How Complyr Works
Complyr has two user-facing surfaces:
- The business interface, where payments are created, records are reviewed, and auditors are given access to the business' payment transactions.
- The auditor portal, where an authorized external auditor runs private audit tests against the business payment transactions.
Both surfaces rely on the same onchain source of truth: the business wallet and the encrypted audit registry.
1. Business-facing flow
Wallet onboarding
The business signs in through Privy and deploys or reconnects its smart wallet. In the codebase, that wallet is an ERC-4337 account created through SmartWalletFactory.
Once deployed, the wallet becomes the treasury account used for:
- One-off payments
- Batch payouts
- Internal record review
- Auditor access management
Creating a payment
In the wallet interface, the business enters:
- Recipient address
- Amount
- Reference ID
- Jurisdiction
- Expense category
Those fields are visible in the UI, but the sensitive audit values do not leave the browser in plaintext. The frontend encrypts the audit information (amount, jurisdiction and expense category) before submission.
Sending the payment
The payment is then submitted through the ERC-4337 client.
The current implementation supports:
- Single and batch transfers
Plain transfer helpers are intentionally disabled and revert. This is an important product decision: in Complyr, a business payment is expected to carry audit data atomically.
Recording the audit trail
When the transfer is executed, the wallet writes an audit record into AuditRegistry.
Each record contains:
- Transaction or intent identifier
- Token address
- Recipient addresses
- Encrypted amount handles
- Encrypted category handles
- Encrypted jurisdiction handles
- Plaintext reference IDs
- Timestamp
This gives the business an immutable audit trail that lives with the payment flow rather than in a separate spreadsheet.
After payment, the business can open the Records view and load audit records directly from AuditRegistry. The records are presented to the business in a way that allows them to easily decrypt and view the audit information.
Granting Access to external Auditors
The business adds an auditor from the wallet interface. That action writes auditor approval and access level onchain through AuditRegistry.
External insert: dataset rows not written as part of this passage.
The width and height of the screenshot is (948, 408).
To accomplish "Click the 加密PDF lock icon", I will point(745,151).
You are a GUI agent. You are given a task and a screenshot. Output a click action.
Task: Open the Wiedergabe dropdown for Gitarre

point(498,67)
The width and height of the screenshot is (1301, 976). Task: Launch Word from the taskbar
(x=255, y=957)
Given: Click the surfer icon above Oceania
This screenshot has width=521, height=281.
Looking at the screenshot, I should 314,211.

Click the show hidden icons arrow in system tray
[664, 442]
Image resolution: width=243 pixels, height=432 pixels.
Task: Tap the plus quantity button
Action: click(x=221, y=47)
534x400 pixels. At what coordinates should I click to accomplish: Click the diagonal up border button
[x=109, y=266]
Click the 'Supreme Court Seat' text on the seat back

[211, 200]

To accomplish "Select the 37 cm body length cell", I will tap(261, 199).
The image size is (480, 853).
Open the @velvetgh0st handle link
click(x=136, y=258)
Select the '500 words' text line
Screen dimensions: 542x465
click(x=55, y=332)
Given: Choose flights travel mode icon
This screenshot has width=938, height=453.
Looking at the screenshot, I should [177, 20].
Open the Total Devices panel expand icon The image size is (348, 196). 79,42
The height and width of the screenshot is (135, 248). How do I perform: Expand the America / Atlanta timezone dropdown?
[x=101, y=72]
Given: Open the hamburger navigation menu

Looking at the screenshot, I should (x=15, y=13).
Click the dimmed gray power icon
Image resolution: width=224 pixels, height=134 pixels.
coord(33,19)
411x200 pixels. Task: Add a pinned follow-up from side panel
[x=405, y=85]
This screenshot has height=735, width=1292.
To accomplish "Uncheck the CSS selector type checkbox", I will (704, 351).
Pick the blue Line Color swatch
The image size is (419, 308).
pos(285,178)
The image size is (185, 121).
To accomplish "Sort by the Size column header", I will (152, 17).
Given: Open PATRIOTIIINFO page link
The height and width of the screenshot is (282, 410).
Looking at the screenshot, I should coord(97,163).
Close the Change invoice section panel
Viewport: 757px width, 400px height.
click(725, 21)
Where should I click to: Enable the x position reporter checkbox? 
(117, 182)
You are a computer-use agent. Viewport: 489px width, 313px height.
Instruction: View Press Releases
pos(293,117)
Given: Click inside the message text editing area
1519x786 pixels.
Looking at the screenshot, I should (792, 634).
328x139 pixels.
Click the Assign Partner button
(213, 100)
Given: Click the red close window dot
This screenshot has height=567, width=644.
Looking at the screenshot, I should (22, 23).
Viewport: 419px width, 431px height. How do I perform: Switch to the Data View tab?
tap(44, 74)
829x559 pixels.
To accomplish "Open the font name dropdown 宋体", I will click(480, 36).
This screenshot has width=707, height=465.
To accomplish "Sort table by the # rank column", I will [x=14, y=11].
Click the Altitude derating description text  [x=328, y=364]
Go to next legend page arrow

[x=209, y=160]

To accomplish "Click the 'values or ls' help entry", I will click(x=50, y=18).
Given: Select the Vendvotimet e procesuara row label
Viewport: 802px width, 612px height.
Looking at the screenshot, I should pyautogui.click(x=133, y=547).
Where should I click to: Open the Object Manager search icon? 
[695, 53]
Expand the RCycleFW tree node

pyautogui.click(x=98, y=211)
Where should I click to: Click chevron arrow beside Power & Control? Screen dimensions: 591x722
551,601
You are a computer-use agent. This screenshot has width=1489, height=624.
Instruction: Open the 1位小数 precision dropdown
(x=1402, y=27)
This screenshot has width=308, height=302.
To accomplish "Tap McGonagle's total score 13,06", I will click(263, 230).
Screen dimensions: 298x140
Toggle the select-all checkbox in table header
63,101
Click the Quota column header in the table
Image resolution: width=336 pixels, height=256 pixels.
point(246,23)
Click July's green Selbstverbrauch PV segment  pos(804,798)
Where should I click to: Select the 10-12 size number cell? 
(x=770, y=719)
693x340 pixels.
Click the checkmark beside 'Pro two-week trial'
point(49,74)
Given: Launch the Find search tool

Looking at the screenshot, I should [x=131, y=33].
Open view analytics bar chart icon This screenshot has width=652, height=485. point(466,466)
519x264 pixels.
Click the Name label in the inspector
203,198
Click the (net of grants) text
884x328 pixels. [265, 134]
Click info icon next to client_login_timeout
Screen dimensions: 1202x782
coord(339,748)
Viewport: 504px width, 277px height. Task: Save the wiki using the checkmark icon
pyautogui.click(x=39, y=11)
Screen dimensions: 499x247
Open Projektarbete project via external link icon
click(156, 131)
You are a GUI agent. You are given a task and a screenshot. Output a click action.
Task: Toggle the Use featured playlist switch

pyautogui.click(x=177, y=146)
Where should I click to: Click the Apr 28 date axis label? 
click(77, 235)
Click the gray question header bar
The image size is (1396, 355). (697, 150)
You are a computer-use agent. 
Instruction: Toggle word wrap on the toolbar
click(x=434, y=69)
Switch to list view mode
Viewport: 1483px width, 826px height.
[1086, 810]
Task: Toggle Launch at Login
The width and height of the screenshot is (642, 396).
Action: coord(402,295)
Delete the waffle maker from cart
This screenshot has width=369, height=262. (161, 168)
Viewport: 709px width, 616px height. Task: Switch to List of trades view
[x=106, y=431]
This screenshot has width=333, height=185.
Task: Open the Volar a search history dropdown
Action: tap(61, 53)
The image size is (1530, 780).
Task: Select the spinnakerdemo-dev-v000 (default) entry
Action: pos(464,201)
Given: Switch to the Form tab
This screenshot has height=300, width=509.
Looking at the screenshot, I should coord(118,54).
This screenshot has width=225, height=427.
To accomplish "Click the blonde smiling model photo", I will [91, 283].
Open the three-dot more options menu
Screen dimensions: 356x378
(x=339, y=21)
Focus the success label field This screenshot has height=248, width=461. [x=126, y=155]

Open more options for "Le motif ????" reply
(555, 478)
The current contract supports two practical access levels:
- Findings access: The auditor can create private audit tests and decrypt findings and aggregate report values.
- Full records access: The auditor can also decrypt ledger records.
The business then shares a dedicated portal URL with the auditor: /auditors/[proxyAccount]
Note: All audit tests created are encrypted and the business can't access them. This is to prevent the business from making payments that pass the tests (e.g. dividing payments so as not to trigger a large payment test).
2. Auditor-facing flow
Entering the auditor portal
The auditor enters the link shared by the business and enters the auditor portal page. The auditor connects a wallet in the portal. The portal does not trust an offchain session. It checks authorization onchain by reading:
- Whether the auditor is approved by the business wallet
- What access level they were granted
- Which audit tests and findings belong to that auditor
Creating private audit tests
The portal allows an auditor to create private checks such as:
- Large payment limits
- Recipient exposure limits
- Category exposure limits
- Jurisdiction exposure limits
The important detail is that the limits are encrypted in the browser before they are submitted. The business can approve the auditor without learning the auditor's internal limit settings.
Reading findings
As new payments are made by business, AuditRegistry evaluates active review tests against encrypted values and stores encrypted results for the auditor. Old payments that were made before the auditor was approved are also evaluated.
The auditor can then decrypt:
- The list of transactions/payments flagged by the tests
- Aggregate encrypted totals, if their access level allows it
- The full ledger, if they have Full access
This lets the auditor see exactly what they are allowed to see, without turning the company's entire treasury history into public data.
3. How the two sides interact
The interaction model is deliberately asymmetric:
- The business owns the wallet and approves access
- The auditor owns the review logic they create
- The contract evaluates that logic over encrypted data
- The browser handles decryption only for authorized wallets
That structure gives both sides something they do not usually get from standard crypto payment tooling:
- Businesses get privacy and a stronger payment record
- Auditors get deterministic, onchain evidence instead of screenshots and spreadsheets.
4. Why this matters
For businesses, Complyr reduces reconciliation work, improves audit readiness, and makes each payment easier to defend later.
For auditors, regulators, and compliance teams, it creates a review path that is:
- More trustworthy than offchain exports
- More private than handing over a full ledger
- More actionable than a raw transaction list with no business context.